### [TO DO]
In the excerpt about a free lifetime membership, what two line amounts does the fancier version of the zero-valued recurring invoice use?
** Opening EXCERPT TO READ block **
The one thing that might influence how you approach a situation like this is if “free” promotional benefits are taxable in the local jurisdiction, even though nothing is paid for them. That would be a matter for a local accountant, as @Abeiku suggested.
He is definitely going to be obligated to provide a service for that customer he won’t receive consideration for. It will negatively affect cash flow (revenue) and that is a real loss. But I guess i’m looking at it from a different perspective.
Economically, yes forgone benefits is an opportunity cost.
But as far as accounting goes costs are either an downward remeasurement of an asset or an upward remeasurement of a liability.
So unless @Madeline_Figueredo intends to bear operating losses just to fulfill this free lifetime membership, then this transaction doesn’t mark down assets or give no rise to a new liability. So it’s not required to record anything but it’s also not forbidden to create a gross sale against a discount or an expense.
So my advice to Madeline is to either do as other guys suggested and issue a zero valued recurring invoice – you can get fancy and record a line for $60 and another line for -$60, or go all the way and classify each line in a different account. Or just skip the whole thing.
In my opinion there is a wholesale cost of providing the service. That is an expense the businesses will pay.
** Closing EXCERPT TO READ block **
** Opening INFORMATION SUPPLIED block **
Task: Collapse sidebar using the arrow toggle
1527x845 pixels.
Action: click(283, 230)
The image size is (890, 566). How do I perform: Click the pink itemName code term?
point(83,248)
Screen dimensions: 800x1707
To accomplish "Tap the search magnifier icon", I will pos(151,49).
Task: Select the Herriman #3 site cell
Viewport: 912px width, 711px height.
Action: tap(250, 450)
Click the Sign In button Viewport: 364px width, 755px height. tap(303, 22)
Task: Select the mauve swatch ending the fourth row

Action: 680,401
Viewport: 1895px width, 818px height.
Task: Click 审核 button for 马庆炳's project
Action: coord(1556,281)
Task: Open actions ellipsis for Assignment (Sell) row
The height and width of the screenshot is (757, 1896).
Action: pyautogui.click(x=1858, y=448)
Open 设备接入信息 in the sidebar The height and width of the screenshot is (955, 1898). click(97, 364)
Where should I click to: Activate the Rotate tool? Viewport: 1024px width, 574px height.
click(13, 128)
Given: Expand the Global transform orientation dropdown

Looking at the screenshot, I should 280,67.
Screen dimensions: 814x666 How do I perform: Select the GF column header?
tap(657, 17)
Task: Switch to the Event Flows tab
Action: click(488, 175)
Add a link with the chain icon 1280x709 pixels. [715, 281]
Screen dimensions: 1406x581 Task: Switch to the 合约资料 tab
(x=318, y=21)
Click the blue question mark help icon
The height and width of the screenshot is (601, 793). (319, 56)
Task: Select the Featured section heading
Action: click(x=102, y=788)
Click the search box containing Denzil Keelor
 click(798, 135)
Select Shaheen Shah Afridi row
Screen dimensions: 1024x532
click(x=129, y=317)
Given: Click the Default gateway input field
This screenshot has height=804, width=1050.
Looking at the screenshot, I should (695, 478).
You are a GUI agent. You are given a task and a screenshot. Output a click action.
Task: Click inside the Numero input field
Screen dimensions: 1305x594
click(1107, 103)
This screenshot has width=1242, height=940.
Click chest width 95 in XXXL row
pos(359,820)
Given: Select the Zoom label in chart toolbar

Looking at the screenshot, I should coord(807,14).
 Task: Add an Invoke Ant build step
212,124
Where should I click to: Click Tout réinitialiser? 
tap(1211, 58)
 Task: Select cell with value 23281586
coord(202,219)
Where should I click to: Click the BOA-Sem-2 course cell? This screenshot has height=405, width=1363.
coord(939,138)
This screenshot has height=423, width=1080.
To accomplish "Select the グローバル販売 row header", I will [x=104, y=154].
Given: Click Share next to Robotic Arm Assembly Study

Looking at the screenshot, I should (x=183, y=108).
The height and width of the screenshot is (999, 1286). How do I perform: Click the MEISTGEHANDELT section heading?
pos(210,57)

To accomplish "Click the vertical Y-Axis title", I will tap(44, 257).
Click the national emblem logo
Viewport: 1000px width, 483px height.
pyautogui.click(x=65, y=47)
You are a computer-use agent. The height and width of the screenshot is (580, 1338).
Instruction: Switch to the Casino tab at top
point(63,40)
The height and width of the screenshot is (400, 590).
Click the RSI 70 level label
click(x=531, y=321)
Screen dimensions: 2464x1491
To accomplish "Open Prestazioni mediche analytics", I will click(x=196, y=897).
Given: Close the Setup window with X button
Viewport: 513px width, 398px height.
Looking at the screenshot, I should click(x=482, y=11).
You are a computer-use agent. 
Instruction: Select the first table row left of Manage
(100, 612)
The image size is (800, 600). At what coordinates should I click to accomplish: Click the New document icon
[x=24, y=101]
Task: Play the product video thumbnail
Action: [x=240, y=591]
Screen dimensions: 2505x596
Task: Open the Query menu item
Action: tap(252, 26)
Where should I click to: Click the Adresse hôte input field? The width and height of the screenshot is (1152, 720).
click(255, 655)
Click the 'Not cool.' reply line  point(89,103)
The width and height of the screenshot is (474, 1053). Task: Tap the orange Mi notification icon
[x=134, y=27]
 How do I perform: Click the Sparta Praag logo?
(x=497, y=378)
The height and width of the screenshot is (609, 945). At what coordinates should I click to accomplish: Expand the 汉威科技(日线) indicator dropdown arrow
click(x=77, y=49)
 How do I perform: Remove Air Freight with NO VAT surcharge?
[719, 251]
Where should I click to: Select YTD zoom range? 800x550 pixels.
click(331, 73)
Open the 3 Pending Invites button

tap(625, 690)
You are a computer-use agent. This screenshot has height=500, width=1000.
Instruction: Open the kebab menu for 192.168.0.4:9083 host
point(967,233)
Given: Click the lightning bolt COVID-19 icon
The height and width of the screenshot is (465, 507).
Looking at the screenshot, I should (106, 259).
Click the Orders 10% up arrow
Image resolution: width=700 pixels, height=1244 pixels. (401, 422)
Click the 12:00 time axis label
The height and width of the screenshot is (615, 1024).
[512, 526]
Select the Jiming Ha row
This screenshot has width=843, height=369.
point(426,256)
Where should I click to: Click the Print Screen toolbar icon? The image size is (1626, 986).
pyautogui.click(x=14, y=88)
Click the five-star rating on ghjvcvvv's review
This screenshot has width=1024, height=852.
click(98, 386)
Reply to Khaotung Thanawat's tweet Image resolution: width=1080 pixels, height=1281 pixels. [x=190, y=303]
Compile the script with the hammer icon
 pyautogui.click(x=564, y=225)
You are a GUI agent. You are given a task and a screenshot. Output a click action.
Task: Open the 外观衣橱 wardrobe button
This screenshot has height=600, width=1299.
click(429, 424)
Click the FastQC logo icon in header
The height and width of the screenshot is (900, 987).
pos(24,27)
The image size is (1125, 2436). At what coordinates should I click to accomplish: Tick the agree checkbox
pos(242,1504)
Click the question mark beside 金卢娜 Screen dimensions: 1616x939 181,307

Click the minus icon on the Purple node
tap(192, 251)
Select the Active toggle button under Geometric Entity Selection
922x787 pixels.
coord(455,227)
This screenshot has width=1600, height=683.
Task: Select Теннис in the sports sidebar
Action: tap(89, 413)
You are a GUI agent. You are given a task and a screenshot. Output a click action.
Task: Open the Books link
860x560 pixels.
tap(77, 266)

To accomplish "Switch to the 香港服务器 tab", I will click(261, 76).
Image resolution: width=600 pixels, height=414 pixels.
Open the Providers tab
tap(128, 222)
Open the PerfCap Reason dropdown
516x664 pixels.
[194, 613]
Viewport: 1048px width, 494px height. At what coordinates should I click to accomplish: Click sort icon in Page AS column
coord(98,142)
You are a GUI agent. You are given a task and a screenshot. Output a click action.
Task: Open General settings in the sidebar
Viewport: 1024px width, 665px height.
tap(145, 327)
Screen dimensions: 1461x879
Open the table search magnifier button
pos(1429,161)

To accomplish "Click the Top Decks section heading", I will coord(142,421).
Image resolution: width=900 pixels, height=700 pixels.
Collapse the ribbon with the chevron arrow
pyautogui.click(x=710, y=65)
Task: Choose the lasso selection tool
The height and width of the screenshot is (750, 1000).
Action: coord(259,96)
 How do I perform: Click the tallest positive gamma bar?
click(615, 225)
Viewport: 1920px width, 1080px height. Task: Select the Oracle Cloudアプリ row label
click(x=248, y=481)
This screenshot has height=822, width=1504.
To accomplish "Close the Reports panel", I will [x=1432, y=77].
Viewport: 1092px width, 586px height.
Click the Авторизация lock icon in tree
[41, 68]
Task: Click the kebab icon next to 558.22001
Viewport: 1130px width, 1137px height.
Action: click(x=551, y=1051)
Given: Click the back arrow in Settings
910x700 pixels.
** Closing INFORMATION SUPPLIED block **
### [EXERCISE RESPONSE]
One line for $60 and another line for -$60.